Light (LM) and electron (EM) microscope comparisons of the cytochemistry and immunocytochemistry of
neuritic plaques and neurofibrillary tangles, the main histopathological changes in the brains of
Alzheimer's disease sufferers, have been almost impossible because of the disparity between the two technologies. By embedding unosmicated brain tissue in the
acrylic resin LR White, direct comparisons can be made between techniques applied at the LM level with those at the EM level. After partial
dehydration in 70%
ethanol, the tissue is embedded by rapid infiltration and polymerization at 0 degrees C, which has been shown to maximally preserve tissue immunoreactivity.
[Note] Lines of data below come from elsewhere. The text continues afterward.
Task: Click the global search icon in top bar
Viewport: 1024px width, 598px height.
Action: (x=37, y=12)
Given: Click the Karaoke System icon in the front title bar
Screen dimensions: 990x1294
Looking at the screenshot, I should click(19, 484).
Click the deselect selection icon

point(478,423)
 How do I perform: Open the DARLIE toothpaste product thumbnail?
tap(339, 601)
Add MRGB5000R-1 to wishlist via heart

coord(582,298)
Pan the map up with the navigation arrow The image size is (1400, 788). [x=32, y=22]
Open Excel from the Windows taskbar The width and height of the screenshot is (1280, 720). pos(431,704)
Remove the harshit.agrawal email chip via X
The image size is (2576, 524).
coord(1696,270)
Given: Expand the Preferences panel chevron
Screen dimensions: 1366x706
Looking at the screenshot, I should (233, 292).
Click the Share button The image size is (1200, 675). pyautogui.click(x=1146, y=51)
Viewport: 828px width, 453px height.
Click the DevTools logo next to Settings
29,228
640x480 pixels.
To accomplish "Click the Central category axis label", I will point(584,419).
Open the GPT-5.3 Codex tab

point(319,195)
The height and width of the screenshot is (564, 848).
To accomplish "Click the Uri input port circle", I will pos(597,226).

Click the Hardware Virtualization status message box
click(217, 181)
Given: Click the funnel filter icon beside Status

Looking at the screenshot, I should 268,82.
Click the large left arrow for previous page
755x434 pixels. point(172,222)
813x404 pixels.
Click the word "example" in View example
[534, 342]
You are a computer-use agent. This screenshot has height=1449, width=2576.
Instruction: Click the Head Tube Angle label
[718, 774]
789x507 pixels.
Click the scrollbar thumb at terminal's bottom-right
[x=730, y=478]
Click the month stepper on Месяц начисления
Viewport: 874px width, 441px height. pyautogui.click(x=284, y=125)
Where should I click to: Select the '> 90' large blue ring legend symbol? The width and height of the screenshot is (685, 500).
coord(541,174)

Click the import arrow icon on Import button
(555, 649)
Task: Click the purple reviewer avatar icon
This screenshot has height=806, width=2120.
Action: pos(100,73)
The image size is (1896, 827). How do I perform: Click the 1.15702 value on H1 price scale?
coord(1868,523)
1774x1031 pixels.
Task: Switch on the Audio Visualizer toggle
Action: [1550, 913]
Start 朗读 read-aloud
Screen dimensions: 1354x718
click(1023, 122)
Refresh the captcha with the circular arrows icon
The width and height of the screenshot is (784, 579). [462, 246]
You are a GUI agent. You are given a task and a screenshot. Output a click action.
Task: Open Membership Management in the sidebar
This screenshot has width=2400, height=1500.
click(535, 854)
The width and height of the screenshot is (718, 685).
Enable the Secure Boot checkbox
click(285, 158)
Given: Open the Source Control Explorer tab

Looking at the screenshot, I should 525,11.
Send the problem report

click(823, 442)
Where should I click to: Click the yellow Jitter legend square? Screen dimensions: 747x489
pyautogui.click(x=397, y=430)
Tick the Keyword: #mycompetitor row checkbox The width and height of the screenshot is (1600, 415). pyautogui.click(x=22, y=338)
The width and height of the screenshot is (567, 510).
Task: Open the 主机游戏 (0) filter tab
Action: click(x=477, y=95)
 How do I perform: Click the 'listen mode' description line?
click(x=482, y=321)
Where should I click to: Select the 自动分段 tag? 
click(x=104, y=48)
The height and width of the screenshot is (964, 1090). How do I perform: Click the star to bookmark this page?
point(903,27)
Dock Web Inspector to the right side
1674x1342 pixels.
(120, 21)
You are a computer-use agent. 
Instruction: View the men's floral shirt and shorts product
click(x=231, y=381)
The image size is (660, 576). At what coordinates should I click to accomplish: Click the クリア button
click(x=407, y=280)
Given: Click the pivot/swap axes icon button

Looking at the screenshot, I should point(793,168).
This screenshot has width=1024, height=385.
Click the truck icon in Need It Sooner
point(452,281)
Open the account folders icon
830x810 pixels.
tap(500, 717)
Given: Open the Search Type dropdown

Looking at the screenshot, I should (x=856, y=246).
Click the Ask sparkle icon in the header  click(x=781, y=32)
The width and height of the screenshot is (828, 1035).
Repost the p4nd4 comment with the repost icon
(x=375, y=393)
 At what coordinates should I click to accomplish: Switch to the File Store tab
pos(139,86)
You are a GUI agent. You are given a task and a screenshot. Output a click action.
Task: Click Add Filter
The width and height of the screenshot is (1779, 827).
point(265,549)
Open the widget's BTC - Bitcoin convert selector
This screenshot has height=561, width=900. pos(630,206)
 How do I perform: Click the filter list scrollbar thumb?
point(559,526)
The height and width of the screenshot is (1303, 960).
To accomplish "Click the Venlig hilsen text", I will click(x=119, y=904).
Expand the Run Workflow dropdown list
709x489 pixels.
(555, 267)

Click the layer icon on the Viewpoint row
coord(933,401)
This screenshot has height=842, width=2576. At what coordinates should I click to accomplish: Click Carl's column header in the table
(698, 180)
Semithin sections are then receptive to routine LM stains,
silver stains e.g. Gomori's
methenamine silver, and immunocytochemistry with immunoperoxidase or immunocolloidal
gold. Serial thin sections are stable in the EM and can be immunolabelled and directly compared with their LM counterparts. Results from the use of a mouse
monoclonal antibody against
beta-amyloid and a rabbit polyclonal antibody against
ubiquitin are presented.
LR White resin includes no elements other than
carbon,
oxygen and
nitrogen, of which it is composed, so that sections of it are valuable for sensitive X-ray energy dispersive microanalysis.